April 21, 2008
I’ve heard from a number of people about how much they’ve enjoyed the Nature Attunement Meditation. After hearing the meditation, freelance writer Amanda Wegner interviewed me for an article she is writing. It’s about how adults can examine their relationship with nature and reconnect with and better appreciate the great outdoors, whether it’s a national forest, city park or their own back yard.
I really enjoyed this interview and wanted to share it with you. You can read the interview below. (Excerpts from the interview will be published in the summer 2008 issue of Successful Living magazine.)
Amanda: What benefits does nature bring to our lives? Why is an appreciation (or, more basically, a recognition) of nature important?
Mary: We speak of nature as if it is something separate from ourselves. Your ask “what benefits does nature bring to our lives”, and I often find myself saying “I love to be out in nature.” It’s interesting that we speak this way when we ourselves are part of nature. The same life force that moves the planets around the sun circulates our blood through our veins, and yet because of the way we experience ourselves as separate from each other and life, we lose touch with our essential nature. When we spend time outdoors and experience the sights, smells and sounds of the natural world, we are awakened to ourselves. Nature is like a mirror in which we see our own reflection and remember who we are. Spending time in nature attunes us to our own life force and rhythms. It helps us to feel more alive.
Amanda: Obviously, some people are much more in tune with nature than others. Do you think it’s important for people to examine their attitudes toward nature? How might one go about this? What questions should they ask of themselves?
Mary: It can be valuable for people to explore their relationship with nature, as well as their attitudes. As we become more intimate with nature, we become more intimate with ourselves. I feel that as we feel our connection with the earth more strongly, we naturally take better care of the earth. There’s no difference between caring for the earth and caring for ourselves. It’s all the same thing. We’re not separate!

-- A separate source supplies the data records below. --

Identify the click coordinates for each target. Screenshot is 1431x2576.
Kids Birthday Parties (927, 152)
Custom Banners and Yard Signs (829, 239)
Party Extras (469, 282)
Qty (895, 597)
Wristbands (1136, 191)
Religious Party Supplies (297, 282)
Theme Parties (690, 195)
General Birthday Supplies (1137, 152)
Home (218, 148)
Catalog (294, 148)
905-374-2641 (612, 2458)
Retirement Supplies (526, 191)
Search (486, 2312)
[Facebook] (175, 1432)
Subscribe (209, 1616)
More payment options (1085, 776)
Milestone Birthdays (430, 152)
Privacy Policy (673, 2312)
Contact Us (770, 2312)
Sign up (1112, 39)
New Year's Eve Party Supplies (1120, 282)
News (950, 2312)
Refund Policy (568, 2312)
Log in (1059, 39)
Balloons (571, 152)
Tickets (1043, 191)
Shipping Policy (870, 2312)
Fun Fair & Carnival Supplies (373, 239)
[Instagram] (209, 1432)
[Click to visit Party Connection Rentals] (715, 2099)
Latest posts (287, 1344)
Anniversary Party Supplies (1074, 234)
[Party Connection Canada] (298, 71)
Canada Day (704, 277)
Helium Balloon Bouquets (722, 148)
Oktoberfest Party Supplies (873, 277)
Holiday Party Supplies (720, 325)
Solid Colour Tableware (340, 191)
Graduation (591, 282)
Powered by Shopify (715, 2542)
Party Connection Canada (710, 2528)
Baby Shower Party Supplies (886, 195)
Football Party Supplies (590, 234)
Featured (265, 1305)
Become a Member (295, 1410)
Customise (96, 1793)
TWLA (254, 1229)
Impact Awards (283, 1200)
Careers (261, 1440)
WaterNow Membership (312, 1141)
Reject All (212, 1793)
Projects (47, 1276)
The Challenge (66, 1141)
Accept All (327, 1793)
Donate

One way to explore ones feelings about nature is to spend time outdoors. See what happens when you are in a natural setting. Be aware of how you feel. Let yourself connect with things more than you have been. Listen carefully to the sounds, with you full attention. Notice the smells. Let yourself drink in the sights. Notice how these experiences affect you. You can also try bringing more of nature into your home. Have some plants and form a relationship with them. Find out what makes them happy and helps them to thrive.
As far as questions, you might ask yourself how important nature is to you, and why. Examine your habits about recycling, and if you garden, how you go about it. Do you recycle because it’s “in”? Do you recycle out of guilt? Or do you find your actions motivated by a sense of love for this amazing planet we live on? Watch a bee nestling into a flower and see how you feel about that experience. Observe things closely, noticing how you feel, and ask yourself if it reminds you of how you feel in other parts of your life. You may start to notice that a bird’s song is your own voice speaking its sorrows and joys.
The Nature Attunement Meditation is a great way for people to connect (or reconnect) to nature. For someone who uses meditation, what might be some other ways (if they don’t have an iPod handy) to meditate in nature?
Listen and observe carefully with your full attention. If you’ve been listening to the meditations in our podcasts or CDs, you can treat your experience in nature the same way you treat the experience in meditation. Let the sights and sounds of nature be the focus of your meditation. Don’t strain on it, but if you find yourself getting “into your head” and caught up in your thoughts, gently bring your attention back to nature. Even though all sorts of thoughts and feelings may be going on, you can “favor” the experience of nature and notice how that makes you feel. As you observe nature, let go of the tendency to label and name things, simply experience them directly. You can close your eyes and listen to the sounds of the birds or a running brook. Anything can be a focus for your meditation.
For someone who isn’t “into” meditation, what other suggestions might you offer to even the most urban people to get out and enjoy their natural environment? How can people better “tune in” to their natural surroundings?
I’ve already spoken about ways to “tune in” to natural surroundings. Even in an urban environment, you can find something natural. There’s always the sun to feel and the sky. Clouds are a great focus of meditation. Sit down on a patch of grass somewhere. Feel the grass and earth with your hands. You can also bring nature indoors. Create a natural sanctuary on a patio or balcony, or even inside your home. Plants, small trees are an easy way to start. Construct a fountain with stones you find. Listen to the water in the fountain. Visit the beach or a forest and bring some of it home with you. Grow some bulbs indoors. There is always a way to connect. And when all else fails, you always have your breath. Attending to the flow of your breath brings you in tune with the natural rhythms of life!